Vítima de queimaduras, Alexandra Bilar luta por inclusão na Lei PCD

Por: Mainary Nascimento
Todos os anos cerca de 1 milhão de pessoas sofrem acidentes com queimaduras no Brasil, segundo a Sociedade Brasileira de Queimaduras (SBQ). Por um descuido próprio ou de terceiros ou até mesmo por uma fatalidade, em poucos segundos essas vítimas veem suas vidas radicalmente transformadas. Depois de sobreviverem à tragédia, começam a encarar as sequelas e diversos desafios físicos, emocionais e sociais até então desconhecidos.

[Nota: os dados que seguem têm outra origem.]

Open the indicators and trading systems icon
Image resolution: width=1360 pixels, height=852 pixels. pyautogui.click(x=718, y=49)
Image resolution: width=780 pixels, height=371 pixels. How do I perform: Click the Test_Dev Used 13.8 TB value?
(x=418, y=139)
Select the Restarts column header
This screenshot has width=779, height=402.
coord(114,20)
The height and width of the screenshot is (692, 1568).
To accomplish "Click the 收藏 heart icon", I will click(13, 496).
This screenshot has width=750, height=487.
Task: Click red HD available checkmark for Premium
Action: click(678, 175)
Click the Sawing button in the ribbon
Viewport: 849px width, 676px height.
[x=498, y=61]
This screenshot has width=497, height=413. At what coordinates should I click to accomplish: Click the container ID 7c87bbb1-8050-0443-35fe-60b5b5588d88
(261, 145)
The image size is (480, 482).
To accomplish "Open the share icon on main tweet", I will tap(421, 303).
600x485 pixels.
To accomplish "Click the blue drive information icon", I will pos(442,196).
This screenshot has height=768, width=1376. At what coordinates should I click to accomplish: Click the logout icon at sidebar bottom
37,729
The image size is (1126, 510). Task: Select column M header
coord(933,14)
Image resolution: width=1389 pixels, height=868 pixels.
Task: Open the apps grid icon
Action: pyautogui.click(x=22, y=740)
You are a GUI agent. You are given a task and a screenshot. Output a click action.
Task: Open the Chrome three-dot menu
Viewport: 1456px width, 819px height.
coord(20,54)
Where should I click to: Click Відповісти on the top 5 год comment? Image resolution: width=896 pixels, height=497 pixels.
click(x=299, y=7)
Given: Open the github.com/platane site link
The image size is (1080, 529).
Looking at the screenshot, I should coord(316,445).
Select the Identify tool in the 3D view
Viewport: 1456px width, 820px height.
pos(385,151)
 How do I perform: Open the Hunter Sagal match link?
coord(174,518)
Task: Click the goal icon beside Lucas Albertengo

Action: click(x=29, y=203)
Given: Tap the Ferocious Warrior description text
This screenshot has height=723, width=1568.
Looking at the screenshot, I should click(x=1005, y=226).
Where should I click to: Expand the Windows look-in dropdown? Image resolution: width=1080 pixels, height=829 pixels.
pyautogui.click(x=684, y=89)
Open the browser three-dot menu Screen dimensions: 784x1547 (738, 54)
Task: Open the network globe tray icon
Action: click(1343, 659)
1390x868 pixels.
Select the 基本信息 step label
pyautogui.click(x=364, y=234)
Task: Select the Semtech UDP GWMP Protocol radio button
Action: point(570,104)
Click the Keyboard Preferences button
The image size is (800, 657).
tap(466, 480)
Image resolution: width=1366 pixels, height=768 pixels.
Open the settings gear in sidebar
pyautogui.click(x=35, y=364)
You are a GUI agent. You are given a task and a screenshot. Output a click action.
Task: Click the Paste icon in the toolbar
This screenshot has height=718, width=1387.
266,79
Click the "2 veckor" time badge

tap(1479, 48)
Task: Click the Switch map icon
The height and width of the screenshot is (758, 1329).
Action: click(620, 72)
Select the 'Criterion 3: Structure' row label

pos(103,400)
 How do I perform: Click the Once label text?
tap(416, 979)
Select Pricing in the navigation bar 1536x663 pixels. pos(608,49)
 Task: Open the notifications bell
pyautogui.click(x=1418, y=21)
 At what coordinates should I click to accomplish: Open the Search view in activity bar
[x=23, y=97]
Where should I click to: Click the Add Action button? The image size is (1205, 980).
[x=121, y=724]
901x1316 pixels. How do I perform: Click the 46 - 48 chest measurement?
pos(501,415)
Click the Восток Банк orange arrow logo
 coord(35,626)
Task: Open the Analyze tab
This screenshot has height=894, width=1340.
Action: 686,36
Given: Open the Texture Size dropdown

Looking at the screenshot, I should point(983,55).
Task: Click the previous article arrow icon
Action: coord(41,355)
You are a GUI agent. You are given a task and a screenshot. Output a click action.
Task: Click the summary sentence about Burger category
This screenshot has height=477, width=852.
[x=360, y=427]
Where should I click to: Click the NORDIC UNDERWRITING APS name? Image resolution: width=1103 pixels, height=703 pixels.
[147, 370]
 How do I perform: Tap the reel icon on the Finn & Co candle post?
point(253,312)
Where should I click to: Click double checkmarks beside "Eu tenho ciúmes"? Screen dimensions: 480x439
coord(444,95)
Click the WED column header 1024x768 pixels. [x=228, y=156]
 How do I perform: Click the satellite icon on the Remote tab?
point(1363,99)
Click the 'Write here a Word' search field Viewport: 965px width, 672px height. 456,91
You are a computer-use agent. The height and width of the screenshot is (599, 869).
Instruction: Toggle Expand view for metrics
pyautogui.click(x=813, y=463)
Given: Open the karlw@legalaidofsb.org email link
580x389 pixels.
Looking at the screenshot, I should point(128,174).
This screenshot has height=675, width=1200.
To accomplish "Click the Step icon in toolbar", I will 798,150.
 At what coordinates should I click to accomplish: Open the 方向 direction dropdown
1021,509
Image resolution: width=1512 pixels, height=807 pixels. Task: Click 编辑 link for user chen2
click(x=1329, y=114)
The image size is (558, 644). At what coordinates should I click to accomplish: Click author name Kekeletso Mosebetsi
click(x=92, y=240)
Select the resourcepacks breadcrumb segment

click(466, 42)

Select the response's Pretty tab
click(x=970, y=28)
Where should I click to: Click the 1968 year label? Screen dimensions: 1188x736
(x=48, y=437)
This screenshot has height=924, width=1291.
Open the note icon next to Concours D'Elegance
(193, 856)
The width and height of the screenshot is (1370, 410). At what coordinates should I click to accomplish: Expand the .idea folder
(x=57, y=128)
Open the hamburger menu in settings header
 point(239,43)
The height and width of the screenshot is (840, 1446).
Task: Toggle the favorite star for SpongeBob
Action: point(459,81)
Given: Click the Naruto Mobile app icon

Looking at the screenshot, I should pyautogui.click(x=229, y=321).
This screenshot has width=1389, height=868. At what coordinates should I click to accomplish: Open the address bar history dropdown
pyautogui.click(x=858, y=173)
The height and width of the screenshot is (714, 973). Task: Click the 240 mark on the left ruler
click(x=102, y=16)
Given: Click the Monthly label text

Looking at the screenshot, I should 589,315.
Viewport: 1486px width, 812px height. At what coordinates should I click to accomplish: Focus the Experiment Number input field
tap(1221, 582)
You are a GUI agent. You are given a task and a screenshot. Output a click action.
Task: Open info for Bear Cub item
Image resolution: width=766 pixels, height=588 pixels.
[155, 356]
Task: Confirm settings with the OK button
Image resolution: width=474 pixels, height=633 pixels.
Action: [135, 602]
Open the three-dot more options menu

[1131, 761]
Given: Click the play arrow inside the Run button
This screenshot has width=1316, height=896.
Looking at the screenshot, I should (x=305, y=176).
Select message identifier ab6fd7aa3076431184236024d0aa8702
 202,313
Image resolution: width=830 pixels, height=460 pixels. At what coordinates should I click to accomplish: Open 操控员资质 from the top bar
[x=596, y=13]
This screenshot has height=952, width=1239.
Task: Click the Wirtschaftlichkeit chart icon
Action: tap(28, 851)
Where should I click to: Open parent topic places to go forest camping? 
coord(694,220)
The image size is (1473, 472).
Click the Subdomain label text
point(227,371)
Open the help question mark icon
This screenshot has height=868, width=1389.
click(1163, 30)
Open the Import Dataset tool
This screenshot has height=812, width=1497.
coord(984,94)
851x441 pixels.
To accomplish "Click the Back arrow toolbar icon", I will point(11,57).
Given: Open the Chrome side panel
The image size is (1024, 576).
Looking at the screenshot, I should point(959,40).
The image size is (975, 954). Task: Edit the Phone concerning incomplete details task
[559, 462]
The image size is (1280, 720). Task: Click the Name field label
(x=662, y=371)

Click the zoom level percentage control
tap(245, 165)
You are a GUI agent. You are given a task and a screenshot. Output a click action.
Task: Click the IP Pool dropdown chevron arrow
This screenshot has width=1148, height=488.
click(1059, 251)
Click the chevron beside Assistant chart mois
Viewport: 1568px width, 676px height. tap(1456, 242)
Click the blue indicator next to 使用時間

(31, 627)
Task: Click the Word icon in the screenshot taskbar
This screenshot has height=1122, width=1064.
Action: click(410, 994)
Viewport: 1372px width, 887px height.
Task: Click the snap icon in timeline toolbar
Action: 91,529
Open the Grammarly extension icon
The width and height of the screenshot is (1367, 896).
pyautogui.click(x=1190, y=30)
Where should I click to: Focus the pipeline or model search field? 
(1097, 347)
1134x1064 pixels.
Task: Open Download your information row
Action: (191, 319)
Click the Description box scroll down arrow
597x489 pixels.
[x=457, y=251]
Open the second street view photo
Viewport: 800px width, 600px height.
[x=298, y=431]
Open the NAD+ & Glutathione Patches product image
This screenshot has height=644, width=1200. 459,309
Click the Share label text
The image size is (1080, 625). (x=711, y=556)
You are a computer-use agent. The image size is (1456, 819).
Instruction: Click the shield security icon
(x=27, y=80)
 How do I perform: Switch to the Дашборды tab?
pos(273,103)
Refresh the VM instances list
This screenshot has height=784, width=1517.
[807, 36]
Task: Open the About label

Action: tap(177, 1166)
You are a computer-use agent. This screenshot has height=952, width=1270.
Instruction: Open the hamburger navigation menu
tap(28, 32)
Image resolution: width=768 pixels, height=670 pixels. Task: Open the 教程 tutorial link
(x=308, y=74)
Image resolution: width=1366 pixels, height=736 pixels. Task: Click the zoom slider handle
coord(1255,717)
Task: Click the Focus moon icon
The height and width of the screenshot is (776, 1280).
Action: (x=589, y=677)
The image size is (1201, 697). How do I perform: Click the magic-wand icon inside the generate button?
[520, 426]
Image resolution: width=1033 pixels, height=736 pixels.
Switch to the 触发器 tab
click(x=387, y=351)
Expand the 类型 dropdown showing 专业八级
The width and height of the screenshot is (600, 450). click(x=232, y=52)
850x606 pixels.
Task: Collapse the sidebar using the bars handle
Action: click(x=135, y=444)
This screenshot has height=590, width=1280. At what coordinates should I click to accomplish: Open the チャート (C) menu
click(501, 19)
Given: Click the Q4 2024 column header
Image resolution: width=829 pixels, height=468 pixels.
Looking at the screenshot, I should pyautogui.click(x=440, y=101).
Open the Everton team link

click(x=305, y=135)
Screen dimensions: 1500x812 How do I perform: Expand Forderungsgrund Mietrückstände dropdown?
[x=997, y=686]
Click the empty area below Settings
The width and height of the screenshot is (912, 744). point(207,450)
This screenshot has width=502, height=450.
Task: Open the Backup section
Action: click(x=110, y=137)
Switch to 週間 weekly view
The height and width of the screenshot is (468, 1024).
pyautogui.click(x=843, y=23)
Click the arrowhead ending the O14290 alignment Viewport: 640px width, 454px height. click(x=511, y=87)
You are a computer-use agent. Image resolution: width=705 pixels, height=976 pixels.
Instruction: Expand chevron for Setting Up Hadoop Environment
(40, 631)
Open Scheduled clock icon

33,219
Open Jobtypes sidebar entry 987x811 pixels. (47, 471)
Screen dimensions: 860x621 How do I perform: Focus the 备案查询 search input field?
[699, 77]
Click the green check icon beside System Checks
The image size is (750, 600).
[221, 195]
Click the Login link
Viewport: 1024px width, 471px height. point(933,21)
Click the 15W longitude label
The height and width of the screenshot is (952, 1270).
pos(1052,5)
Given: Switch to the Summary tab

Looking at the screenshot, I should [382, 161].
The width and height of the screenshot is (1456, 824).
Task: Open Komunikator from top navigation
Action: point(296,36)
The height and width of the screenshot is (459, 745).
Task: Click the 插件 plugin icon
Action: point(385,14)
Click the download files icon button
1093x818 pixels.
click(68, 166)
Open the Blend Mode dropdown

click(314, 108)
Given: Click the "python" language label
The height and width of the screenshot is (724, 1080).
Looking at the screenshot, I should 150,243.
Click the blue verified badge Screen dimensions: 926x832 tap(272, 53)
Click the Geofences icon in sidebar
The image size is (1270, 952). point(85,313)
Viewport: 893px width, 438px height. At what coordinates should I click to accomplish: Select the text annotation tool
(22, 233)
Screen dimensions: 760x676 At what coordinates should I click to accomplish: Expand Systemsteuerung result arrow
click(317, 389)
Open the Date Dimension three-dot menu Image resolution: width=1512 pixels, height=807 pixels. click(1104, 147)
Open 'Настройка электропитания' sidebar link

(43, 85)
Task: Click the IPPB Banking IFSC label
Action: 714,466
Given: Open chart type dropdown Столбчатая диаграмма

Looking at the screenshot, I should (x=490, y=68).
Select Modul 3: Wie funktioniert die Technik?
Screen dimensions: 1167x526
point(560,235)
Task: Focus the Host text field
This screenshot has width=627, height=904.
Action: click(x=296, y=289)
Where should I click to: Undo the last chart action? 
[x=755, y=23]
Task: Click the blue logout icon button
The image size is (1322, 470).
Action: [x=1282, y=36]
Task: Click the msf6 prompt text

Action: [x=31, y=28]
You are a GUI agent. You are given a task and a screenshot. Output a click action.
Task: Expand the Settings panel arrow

As dores e os traumas que sentiu ao sofrer um grave acidente com queimaduras e os inúmeros relatos recebidos de vítimas desamparadas provocaram em Alexandra Bilar o desejo de se mobilizar e lutar por direitos. O meio que a idealizadora e presidente da Associação Nacional dos Amigos e Vítimas de Queimadura (Anaviq) encontrou para reunir apoiadores e levar o assunto para a discussão pública foi a criação de uma petição na Change.org.
Em pouco tempo, Alexandra conseguiu engajar mais de 30 mil pessoas em torno da reivindicação pela inclusão de vítimas de queimaduras médias e graves no Estatuto da Pessoa com Deficiência (Lei 13.146/2015). Em junho, mês dedicado à campanha de conscientização e prevenção dos acidentes com queimaduras, a autora da petição e outras vítimas participaram de uma audiência online e entregaram as milhares de assinaturas ao Congresso Nacional.
“Pessoas com graves queimaduras, além de enfrentarem uma das piores dores que um ser humano pode sentir, vivem um processo de cura e recuperação bastante lento, sendo submetidas a tratamentos dolorosos, que podem durar anos ou simplesmente durar para sempre”, explica Alexandra. Ela conta que, caso o acidentado não tenha um vínculo empregatício ou não tenha contribuído nos últimos 12 meses com a Previdência Social, acaba ficando desassistido para arcar com os curativos, malha compressiva, filtro solar e outros itens.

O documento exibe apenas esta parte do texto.